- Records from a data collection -
[Start of section]

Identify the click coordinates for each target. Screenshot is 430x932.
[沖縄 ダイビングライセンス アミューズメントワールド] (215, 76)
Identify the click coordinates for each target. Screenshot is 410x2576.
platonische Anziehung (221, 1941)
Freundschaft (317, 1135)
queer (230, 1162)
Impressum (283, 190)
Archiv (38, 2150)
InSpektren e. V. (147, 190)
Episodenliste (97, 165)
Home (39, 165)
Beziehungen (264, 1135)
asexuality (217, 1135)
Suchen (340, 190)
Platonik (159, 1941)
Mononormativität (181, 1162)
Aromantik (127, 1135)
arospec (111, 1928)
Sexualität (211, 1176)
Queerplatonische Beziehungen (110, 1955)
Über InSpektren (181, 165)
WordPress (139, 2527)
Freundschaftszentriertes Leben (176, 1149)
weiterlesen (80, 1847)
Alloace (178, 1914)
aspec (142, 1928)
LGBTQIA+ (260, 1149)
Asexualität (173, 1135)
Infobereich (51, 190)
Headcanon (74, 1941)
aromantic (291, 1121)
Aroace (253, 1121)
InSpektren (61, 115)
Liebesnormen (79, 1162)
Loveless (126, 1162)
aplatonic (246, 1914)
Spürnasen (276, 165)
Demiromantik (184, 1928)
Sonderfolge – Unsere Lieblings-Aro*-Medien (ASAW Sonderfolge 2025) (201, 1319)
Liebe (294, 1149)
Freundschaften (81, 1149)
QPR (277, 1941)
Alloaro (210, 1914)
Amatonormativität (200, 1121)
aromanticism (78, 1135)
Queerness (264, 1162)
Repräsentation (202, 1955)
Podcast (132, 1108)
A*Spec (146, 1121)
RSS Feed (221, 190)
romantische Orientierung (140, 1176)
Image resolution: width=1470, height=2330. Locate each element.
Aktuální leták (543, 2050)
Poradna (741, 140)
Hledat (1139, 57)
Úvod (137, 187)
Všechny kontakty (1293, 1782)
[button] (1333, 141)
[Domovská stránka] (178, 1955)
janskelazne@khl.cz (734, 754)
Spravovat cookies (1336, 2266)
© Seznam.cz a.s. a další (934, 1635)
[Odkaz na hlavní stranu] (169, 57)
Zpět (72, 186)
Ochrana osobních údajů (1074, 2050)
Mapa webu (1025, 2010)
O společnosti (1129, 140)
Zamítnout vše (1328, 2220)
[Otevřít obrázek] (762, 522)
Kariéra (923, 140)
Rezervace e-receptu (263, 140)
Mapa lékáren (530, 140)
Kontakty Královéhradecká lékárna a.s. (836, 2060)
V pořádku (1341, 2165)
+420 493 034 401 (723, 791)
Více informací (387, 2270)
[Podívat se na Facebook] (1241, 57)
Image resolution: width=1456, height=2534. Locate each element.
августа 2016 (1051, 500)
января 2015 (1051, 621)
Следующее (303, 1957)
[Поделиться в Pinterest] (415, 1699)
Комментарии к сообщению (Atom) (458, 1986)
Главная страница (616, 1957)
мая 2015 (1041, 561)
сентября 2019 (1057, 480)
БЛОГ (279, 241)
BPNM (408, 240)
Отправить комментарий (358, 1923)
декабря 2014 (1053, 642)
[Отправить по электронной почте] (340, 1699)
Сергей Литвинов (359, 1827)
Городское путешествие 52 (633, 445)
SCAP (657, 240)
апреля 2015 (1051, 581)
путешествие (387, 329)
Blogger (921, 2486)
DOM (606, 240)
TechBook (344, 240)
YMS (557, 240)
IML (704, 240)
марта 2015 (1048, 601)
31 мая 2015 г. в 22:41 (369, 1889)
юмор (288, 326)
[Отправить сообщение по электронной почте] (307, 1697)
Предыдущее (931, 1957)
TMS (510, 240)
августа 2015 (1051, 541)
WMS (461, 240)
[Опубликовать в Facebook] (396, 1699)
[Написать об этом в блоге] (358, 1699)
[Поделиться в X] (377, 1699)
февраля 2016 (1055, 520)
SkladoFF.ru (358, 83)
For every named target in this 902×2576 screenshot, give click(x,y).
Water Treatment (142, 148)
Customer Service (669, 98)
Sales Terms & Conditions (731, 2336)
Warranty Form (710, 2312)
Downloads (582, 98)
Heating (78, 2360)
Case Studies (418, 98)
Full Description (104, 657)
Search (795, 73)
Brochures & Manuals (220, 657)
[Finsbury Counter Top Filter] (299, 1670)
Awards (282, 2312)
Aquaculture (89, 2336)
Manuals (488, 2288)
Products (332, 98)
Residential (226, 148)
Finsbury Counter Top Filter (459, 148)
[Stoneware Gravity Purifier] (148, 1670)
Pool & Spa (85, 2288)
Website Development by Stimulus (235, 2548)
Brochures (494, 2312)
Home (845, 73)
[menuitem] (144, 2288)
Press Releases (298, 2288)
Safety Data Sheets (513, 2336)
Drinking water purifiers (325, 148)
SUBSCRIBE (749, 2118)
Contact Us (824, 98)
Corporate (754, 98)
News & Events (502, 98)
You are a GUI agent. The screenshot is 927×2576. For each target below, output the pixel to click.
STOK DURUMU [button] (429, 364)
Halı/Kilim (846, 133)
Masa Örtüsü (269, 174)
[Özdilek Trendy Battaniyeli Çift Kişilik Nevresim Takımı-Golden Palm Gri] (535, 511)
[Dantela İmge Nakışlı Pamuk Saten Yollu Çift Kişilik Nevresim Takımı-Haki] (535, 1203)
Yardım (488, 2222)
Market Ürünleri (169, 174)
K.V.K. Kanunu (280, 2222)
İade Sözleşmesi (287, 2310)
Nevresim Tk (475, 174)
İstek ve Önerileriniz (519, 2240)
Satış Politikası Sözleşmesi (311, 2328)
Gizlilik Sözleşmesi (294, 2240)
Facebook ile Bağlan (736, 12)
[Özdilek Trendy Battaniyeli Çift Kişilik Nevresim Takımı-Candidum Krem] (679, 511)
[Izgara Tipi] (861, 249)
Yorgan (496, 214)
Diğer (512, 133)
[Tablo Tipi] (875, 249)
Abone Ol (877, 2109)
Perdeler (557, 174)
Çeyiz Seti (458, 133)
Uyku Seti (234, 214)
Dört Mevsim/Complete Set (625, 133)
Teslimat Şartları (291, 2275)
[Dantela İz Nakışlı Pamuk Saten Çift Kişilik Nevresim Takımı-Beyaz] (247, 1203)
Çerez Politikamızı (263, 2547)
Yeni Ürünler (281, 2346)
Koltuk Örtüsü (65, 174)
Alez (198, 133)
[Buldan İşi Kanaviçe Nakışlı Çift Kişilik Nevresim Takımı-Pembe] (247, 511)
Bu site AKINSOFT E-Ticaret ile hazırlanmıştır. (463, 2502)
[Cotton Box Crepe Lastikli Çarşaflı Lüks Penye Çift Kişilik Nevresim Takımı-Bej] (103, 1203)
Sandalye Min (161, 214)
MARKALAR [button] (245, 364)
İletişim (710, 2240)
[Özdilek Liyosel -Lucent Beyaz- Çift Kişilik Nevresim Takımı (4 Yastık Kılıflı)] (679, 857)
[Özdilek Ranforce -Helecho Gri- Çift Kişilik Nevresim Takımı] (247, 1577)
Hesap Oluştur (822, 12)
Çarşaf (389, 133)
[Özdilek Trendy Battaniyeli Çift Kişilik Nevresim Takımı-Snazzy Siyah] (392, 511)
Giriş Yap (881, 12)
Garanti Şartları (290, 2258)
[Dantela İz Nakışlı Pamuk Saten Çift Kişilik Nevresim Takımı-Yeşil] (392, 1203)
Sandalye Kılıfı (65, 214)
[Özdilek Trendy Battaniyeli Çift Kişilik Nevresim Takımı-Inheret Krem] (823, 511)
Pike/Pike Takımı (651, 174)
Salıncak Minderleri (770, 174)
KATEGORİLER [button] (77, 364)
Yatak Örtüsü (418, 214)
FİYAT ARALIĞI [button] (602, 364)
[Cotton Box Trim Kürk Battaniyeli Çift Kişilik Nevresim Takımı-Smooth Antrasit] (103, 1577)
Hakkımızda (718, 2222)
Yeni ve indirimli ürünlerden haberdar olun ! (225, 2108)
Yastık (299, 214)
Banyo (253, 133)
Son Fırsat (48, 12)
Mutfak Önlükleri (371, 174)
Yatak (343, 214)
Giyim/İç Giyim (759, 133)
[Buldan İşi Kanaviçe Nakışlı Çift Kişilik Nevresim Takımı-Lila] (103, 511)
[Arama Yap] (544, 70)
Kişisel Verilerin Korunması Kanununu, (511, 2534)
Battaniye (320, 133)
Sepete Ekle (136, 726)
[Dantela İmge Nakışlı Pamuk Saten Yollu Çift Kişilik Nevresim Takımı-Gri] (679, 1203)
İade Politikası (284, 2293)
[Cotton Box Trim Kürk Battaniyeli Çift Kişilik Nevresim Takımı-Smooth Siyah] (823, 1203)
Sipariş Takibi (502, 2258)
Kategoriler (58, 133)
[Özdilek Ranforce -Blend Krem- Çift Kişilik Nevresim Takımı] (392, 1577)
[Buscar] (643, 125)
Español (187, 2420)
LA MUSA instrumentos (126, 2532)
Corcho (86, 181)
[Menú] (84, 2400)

[End of section]

- Your objective -
Begin with the line that contains "Banyo (253, 133)" and end with the last line of the records; set down every line in that span exactly, and nothing else.

- Answer space -
Banyo (253, 133)
Son Fırsat (48, 12)
Mutfak Önlükleri (371, 174)
Yatak (343, 214)
Giyim/İç Giyim (759, 133)
[Buldan İşi Kanaviçe Nakışlı Çift Kişilik Nevresim Takımı-Lila] (103, 511)
[Arama Yap] (544, 70)
Kişisel Verilerin Korunması Kanununu, (511, 2534)
Battaniye (320, 133)
Sepete Ekle (136, 726)
[Dantela İmge Nakışlı Pamuk Saten Yollu Çift Kişilik Nevresim Takımı-Gri] (679, 1203)
İade Politikası (284, 2293)
[Cotton Box Trim Kürk Battaniyeli Çift Kişilik Nevresim Takımı-Smooth Siyah] (823, 1203)
Sipariş Takibi (502, 2258)
Kategoriler (58, 133)
[Özdilek Ranforce -Blend Krem- Çift Kişilik Nevresim Takımı] (392, 1577)
[Buscar] (643, 125)
Español (187, 2420)
LA MUSA instrumentos (126, 2532)
Corcho (86, 181)
[Menú] (84, 2400)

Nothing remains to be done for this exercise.